## PROBLEM REQUIREMENTS
Rewrite the following lines as a numbered list, leaving out any blank lines.

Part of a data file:

====================

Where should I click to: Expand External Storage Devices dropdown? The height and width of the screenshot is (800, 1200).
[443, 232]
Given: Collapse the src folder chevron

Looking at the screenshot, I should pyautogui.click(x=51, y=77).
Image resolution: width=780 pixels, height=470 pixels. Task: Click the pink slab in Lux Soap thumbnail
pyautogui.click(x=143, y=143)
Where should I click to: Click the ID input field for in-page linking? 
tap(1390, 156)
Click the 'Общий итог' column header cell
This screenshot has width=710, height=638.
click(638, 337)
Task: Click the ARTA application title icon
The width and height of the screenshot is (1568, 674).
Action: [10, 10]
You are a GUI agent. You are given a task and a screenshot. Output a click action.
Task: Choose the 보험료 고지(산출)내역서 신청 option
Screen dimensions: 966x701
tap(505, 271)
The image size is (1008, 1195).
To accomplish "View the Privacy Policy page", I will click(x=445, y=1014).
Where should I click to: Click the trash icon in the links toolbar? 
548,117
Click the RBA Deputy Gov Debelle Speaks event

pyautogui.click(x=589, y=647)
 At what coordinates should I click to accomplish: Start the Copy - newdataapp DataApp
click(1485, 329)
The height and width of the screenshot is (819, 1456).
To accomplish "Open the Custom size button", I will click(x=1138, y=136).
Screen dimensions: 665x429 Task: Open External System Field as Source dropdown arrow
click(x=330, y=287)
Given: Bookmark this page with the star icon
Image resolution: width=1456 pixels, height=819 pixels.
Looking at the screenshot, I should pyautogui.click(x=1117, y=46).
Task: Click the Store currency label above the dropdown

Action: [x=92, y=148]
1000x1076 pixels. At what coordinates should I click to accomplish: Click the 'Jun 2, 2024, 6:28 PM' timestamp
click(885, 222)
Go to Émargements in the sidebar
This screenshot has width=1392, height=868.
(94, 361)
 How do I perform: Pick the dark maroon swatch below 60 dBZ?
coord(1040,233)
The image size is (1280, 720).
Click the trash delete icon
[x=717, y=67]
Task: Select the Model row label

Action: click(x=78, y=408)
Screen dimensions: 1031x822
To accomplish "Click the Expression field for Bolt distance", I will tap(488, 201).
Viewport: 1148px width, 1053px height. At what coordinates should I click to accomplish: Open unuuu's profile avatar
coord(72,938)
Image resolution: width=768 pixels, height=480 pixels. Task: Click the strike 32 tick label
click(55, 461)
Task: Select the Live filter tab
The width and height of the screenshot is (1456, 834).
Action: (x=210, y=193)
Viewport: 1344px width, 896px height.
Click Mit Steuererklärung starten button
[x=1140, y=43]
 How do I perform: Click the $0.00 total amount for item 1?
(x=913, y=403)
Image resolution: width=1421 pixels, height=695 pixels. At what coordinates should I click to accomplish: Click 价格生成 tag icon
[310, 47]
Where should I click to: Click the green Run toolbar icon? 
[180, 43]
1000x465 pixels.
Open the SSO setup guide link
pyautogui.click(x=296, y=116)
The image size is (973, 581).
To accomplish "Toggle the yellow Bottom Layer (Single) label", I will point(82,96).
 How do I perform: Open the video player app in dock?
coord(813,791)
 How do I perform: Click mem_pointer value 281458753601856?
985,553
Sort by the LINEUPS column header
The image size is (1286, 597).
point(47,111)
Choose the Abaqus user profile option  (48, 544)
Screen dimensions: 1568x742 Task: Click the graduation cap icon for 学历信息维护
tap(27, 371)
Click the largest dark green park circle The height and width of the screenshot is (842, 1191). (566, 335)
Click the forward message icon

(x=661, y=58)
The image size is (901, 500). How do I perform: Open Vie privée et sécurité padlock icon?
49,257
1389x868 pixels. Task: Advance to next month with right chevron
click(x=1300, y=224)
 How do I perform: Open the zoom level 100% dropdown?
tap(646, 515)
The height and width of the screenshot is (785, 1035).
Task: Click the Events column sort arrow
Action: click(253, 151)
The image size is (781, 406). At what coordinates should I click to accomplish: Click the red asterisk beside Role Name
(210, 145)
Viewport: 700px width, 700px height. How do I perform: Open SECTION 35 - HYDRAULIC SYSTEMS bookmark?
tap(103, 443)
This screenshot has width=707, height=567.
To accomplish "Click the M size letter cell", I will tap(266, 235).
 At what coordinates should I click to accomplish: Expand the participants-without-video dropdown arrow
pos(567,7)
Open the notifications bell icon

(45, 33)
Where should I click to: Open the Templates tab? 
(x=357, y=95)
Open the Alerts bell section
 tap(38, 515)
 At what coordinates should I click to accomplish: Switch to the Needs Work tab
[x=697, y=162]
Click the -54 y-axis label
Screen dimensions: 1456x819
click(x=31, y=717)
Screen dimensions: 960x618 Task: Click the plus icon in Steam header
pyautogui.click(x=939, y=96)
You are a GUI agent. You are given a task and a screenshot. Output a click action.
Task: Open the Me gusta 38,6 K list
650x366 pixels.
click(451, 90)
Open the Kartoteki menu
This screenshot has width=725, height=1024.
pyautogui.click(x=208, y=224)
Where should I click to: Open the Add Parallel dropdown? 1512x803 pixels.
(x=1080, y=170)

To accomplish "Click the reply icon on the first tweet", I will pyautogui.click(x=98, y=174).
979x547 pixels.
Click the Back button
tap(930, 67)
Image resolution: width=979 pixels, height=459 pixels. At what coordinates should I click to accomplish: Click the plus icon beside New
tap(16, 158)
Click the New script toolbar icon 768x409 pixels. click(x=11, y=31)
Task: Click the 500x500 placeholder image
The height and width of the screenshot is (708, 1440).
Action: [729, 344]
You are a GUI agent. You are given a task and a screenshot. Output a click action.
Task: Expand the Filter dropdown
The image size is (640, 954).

====================

## THE RESPONSE
1. Where should I click to: Expand External Storage Devices dropdown? The height and width of the screenshot is (800, 1200).
2. [443, 232]
3. Given: Collapse the src folder chevron
4. Looking at the screenshot, I should pyautogui.click(x=51, y=77).
5. Image resolution: width=780 pixels, height=470 pixels. Task: Click the pink slab in Lux Soap thumbnail
6. pyautogui.click(x=143, y=143)
7. Where should I click to: Click the ID input field for in-page linking? 
8. tap(1390, 156)
9. Click the 'Общий итог' column header cell
10. This screenshot has width=710, height=638.
11. click(638, 337)
12. Task: Click the ARTA application title icon
13. The width and height of the screenshot is (1568, 674).
14. Action: [10, 10]
15. You are a GUI agent. You are given a task and a screenshot. Output a click action.
16. Task: Choose the 보험료 고지(산출)내역서 신청 option
17. Screen dimensions: 966x701
18. tap(505, 271)
19. The image size is (1008, 1195).
20. To accomplish "View the Privacy Policy page", I will click(x=445, y=1014).
21. Where should I click to: Click the trash icon in the links toolbar? 
22. 548,117
23. Click the RBA Deputy Gov Debelle Speaks event
24. pyautogui.click(x=589, y=647)
25.  At what coordinates should I click to accomplish: Start the Copy - newdataapp DataApp
26. click(1485, 329)
27. The height and width of the screenshot is (819, 1456).
28. To accomplish "Open the Custom size button", I will click(x=1138, y=136).
29. Screen dimensions: 665x429 Task: Open External System Field as Source dropdown arrow
30. click(x=330, y=287)
31. Given: Bookmark this page with the star icon
32. Image resolution: width=1456 pixels, height=819 pixels.
33. Looking at the screenshot, I should pyautogui.click(x=1117, y=46).
34. Task: Click the Store currency label above the dropdown
35. Action: [x=92, y=148]
36. 1000x1076 pixels. At what coordinates should I click to accomplish: Click the 'Jun 2, 2024, 6:28 PM' timestamp
37. click(885, 222)
38. Go to Émargements in the sidebar
39. This screenshot has width=1392, height=868.
40. (94, 361)
41.  How do I perform: Pick the dark maroon swatch below 60 dBZ?
42. coord(1040,233)
43. The image size is (1280, 720).
44. Click the trash delete icon
45. [x=717, y=67]
46. Task: Select the Model row label
47. Action: click(x=78, y=408)
48. Screen dimensions: 1031x822
49. To accomplish "Click the Expression field for Bolt distance", I will tap(488, 201).
50. Viewport: 1148px width, 1053px height. At what coordinates should I click to accomplish: Open unuuu's profile avatar
51. coord(72,938)
52. Image resolution: width=768 pixels, height=480 pixels. Task: Click the strike 32 tick label
53. click(55, 461)
54. Task: Select the Live filter tab
55. The width and height of the screenshot is (1456, 834).
56. Action: (x=210, y=193)
57. Viewport: 1344px width, 896px height.
58. Click Mit Steuererklärung starten button
59. [x=1140, y=43]
60.  How do I perform: Click the $0.00 total amount for item 1?
61. (x=913, y=403)
62. Image resolution: width=1421 pixels, height=695 pixels. At what coordinates should I click to accomplish: Click 价格生成 tag icon
63. [310, 47]
64. Where should I click to: Click the green Run toolbar icon? 
65. [180, 43]
66. 1000x465 pixels.
67. Open the SSO setup guide link
68. pyautogui.click(x=296, y=116)
69. The image size is (973, 581).
70. To accomplish "Toggle the yellow Bottom Layer (Single) label", I will point(82,96).
71.  How do I perform: Open the video player app in dock?
72. coord(813,791)
73.  How do I perform: Click mem_pointer value 281458753601856?
74. 985,553
75. Sort by the LINEUPS column header
76. The image size is (1286, 597).
77. point(47,111)
78. Choose the Abaqus user profile option  (48, 544)
79. Screen dimensions: 1568x742 Task: Click the graduation cap icon for 学历信息维护
80. tap(27, 371)
81. Click the largest dark green park circle The height and width of the screenshot is (842, 1191). (566, 335)
82. Click the forward message icon
83. (x=661, y=58)
84. The image size is (901, 500). How do I perform: Open Vie privée et sécurité padlock icon?
85. 49,257
86. 1389x868 pixels. Task: Advance to next month with right chevron
87. click(x=1300, y=224)
88.  How do I perform: Open the zoom level 100% dropdown?
89. tap(646, 515)
90. The height and width of the screenshot is (785, 1035).
91. Task: Click the Events column sort arrow
92. Action: click(253, 151)
93. The image size is (781, 406). At what coordinates should I click to accomplish: Click the red asterisk beside Role Name
94. (210, 145)
95. Viewport: 700px width, 700px height. How do I perform: Open SECTION 35 - HYDRAULIC SYSTEMS bookmark?
96. tap(103, 443)
97. This screenshot has width=707, height=567.
98. To accomplish "Click the M size letter cell", I will tap(266, 235).
99.  At what coordinates should I click to accomplish: Expand the participants-without-video dropdown arrow
100. pos(567,7)
101. Open the notifications bell icon
102. (45, 33)
103. Where should I click to: Open the Templates tab? 
104. (x=357, y=95)
105. Open the Alerts bell section
106.  tap(38, 515)
107.  At what coordinates should I click to accomplish: Switch to the Needs Work tab
108. [x=697, y=162]
109. Click the -54 y-axis label
110. Screen dimensions: 1456x819
111. click(x=31, y=717)
112. Screen dimensions: 960x618 Task: Click the plus icon in Steam header
113. pyautogui.click(x=939, y=96)
114. You are a GUI agent. You are given a task and a screenshot. Output a click action.
115. Task: Open the Me gusta 38,6 K list
116. 650x366 pixels.
117. click(451, 90)
118. Open the Kartoteki menu
119. This screenshot has width=725, height=1024.
120. pyautogui.click(x=208, y=224)
121. Where should I click to: Open the Add Parallel dropdown? 1512x803 pixels.
122. (x=1080, y=170)
123. To accomplish "Click the reply icon on the first tweet", I will pyautogui.click(x=98, y=174).
124. 979x547 pixels.
125. Click the Back button
126. tap(930, 67)
127. Image resolution: width=979 pixels, height=459 pixels. At what coordinates should I click to accomplish: Click the plus icon beside New
128. tap(16, 158)
129. Click the New script toolbar icon 768x409 pixels. click(x=11, y=31)
130. Task: Click the 500x500 placeholder image
131. The height and width of the screenshot is (708, 1440).
132. Action: [729, 344]
133. You are a GUI agent. You are given a task and a screenshot. Output a click action.
134. Task: Expand the Filter dropdown
135. The image size is (640, 954).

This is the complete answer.